Councillors urge city to boost safety by improving markings

Faded paint lines not street smart  

WINNIPEG drivers have likely all faced the challenge: you want to stay in your lane but you’re not sure where it is.

Snow-clearing, road sand and other Manitoba weather realities strip away paint that marks lanes, leaving just a few flecks of colour or blank pavement. It can take many weeks for city crews to repaint those lines each year.

Two councillors are pushing for changes to that process, which they hope will make streets safer.

Coun. Shawn Nason (Transcona) is calling on the city administration to provide options to “improve the permanency of lane markings,” in a motion set to be debated at the July 7 meeting of the public works committee.

Nason said the current faded markings are barely, or not at all, visible, which could make motorists and cyclists more likely to compete for the same space.

“This creates an unsafe situation, and we need to do a better job to ensure (that) there are properly marked trails on our roadways. Then the motoring public can (stay in) their proper lane,” he said.

He believes the longevity of the paint is key to addressing the issue.

“We need some permanency on our line-painting, that’s not just put down and washed away a few weeks or months later — something that can stay on the road over the winters,” said Nason.

The City of Winnipeg website describes road markings as “an important, but often overlooked, safety feature... Painted lines keep traffic in lanes and serve as guide posts for passing, safety, crosswalks and stopping areas.”

In 2013, a KPMG public works review offered recommendations for Winnipeg to improve its road markings, which the consultant found were often missing.

“Reliance on a single, in-house crew that takes up to 34 weeks to remark the city’s streets implies that many roads are left unmarked for much of this time,” the report notes.
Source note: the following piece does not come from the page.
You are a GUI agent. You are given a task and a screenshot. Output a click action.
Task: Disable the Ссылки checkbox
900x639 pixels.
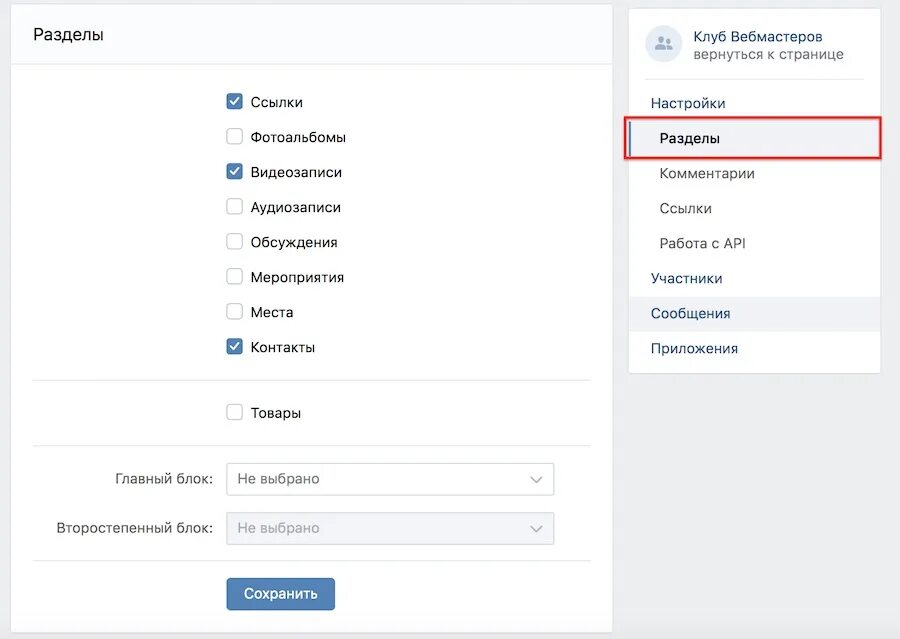(x=234, y=101)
KPMG suggested Winnipeg consider the use of longer-lasting paint, try out new technology, and possibly contract out work to address the problem.

Meanwhile, Coun. Janice Lukes (Waverley West) said she’d like to see the city prioritize lane painting so intersections that have the most collisions get painted first.

Lukes said she lobbies for new paint at the intersection of Kenaston and Mc-Gillivray boulevards each year, then waits weeks or months to see the work completed.

“It’s still not painted and it’s (late) June. Last year, it was the middle of August,” said Lukes. “Personally, I just think high-collision intersections should be (the top) priority at all times.”

A total of 1,352 crashes took place at Kenaston-McGillivray between 2015 and 2019, the most at any intersection, Manitoba Public Insurance figures show. Leila Avenue and McPhillips Street had the second-highest number of crashes (1,191).

Lukes said high-crash locations tend to have crosswalks and may also offer bicycle lanes, so making their lane markers more visible would make all road users safer. She plans to soon raise her own motion for the city to paint its Top 10 highest-collision intersections before any other roads each year.

The city’s website notes it still uses one lane-liner machine that paints about 1,000 kilometres of roadway lines and edges, including 1,061 intersections.

In a written statement, city spokeswoman Julie Horbal Dooley said the complete process takes about 35 weeks, which isn’t finished some years due to weather and resource issues.

The work itself is growing, Horbal Dooley said. “The number of lane markings in the city is increasing at a rapid pace as we add active transportation routes to the network and… some regional streets are remarked up to three times a year.”

The statement noted paint options that are more durable have a “cost-prohibitive nature.” Horbal Dooley also noted the public works department does prioritize some repainting for sites that need it most and intersections that have the most traffic.